Manifestation réprimée au Zimbabwe: qui contrôle l’armée?

Au Zimbabwe, après une semaine politique agitée, les rumeurs d’arrestations et d’intimidations vis-à-vis de l’opposition continuent. Le président de la Ligue des jeunes du MDC a été arrêté samedi soir, et sa famille menacée, a annoncé le parti de l’opposant Nelson Chamisa. De son côté, le chef de l’Etat, Emmerson Mnangagwa, assure que son gouvernement respectera la liberté d’expression. A Harare, les Zimbabwéens se demandent qui a envoyé l’armée tirer sur les manifestants de l'opposition, cette semaine, et qui contrôle les militaires ainsi que la police.

Il y a, d’un côté, un président qui se veut apaisant, assurant qu’il respectera les libertés publiques. De l’autre, l’opposition crie à l’intimidation et aux menaces.

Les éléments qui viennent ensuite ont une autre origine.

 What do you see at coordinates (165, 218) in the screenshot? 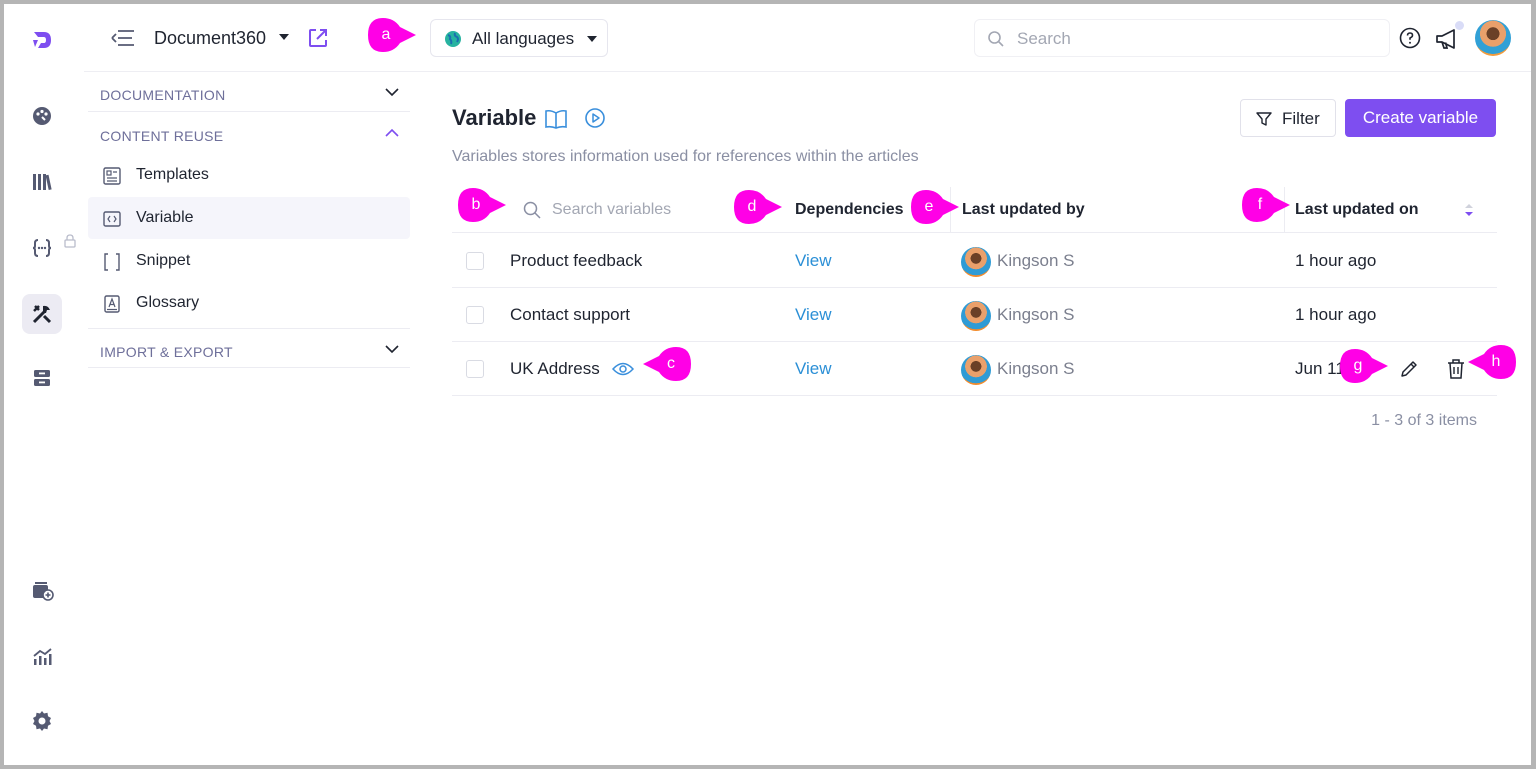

Kevin, un jeune qui a voté pour le MDC, se demande si le chef de l’Etat contrôle les forces de sécurité : « Je lui fais confiance. Mnangagwa veut du bien pour ce pays mais je ne sais pas ce que pensent les militaires qui sont autour de lui, si l’armée a une influence sur tout ce qu’il fait, j’ai des doutes. C’est pour cela que les gens sont en colère. Ils ne font pas confiance à l’armée. »

Qui a donc envoyé l’armée réprimer la manifestation de l’opposition cette semaine ? Pour le chercheur Thierry Vircoulon, cet incident montre qu’il y a deux centres de pouvoir, à savoir le président Mnangagwa d’un côté et le vice-président, Constantino Chiwenga, ex-chef d’état-major de l’armée, de l’autre.

« L’un est un militaire - purement militaire - qui a accédé à la vice-présidence depuis la chute de Mugabe, tandis que l’autre est un "sécurocrate" mais aussi et en même temps, un politicien. Du coup, ils n’ont pas forcément toujours la même vision des choses. Il est clair que Chiwenga, défendant les intérêts de l’armée, a souvent des positions plus dures et a souvent aussi des réactions plus autoritaires », explique-t-il.

Une dualité qui met le président en difficulté. Ces élections étaient censées être la démonstration qu’il y a un nouveau régime, respectueux des libertés publiques mais cette opération de séduction a capoté, après l’intervention de l’armée qui s’est soldée par la mort de six personnes.

L’image du nouveau chef de l’Etat « endommagée »

Joint par RFI, Stephen Chan, chercheur à l'université de Londres, estime que la répression de cette manifestation a énormément nui à l’image du nouveau chef de l’Etat.

« De nombreux observateurs et journalistes étaient présents durant ces violences. Ils ont vu et filmé la scène. Il est donc impossible, pour le gouvernement, de nier ce qu'il s'est passé et nier la brutalité qui a été employée. Cela a endommagé la crédibilité de ce gouvernement et il va falloir qu'il trouve un moyen de retourner cette image dans les mois à venir. En tout cas, cette violence a révélé une fracture au sein du parti au pouvoir avec d'un côté, l'aile dure et de l'autre, ceux qui veulent être un gouvernement civil qui va reprendre contact avec la communauté internationale. Mais je pense que les soldats qui sont intervenus de façon brutale, l'ont fait avec des ordres très clairs. On l'a vu sur les images filmées par les journalistes. Ils ont débarqué tirant dans tous les sens, avec l'intention de faire des dégâts et quelqu'un a donné l'ordre. Pour moi, la manière dont l'armée est intervenue suggère que quelqu'un a décidé de retirer la police anti-émeute et que la conduite de l'armée était prévue d'avance, pour donner une leçon sévère aux manifestants. Sauf que personne n'a pensé qu'il y aurait autant de témoins et que les photos feraient le tour du monde », a-t-il souligné.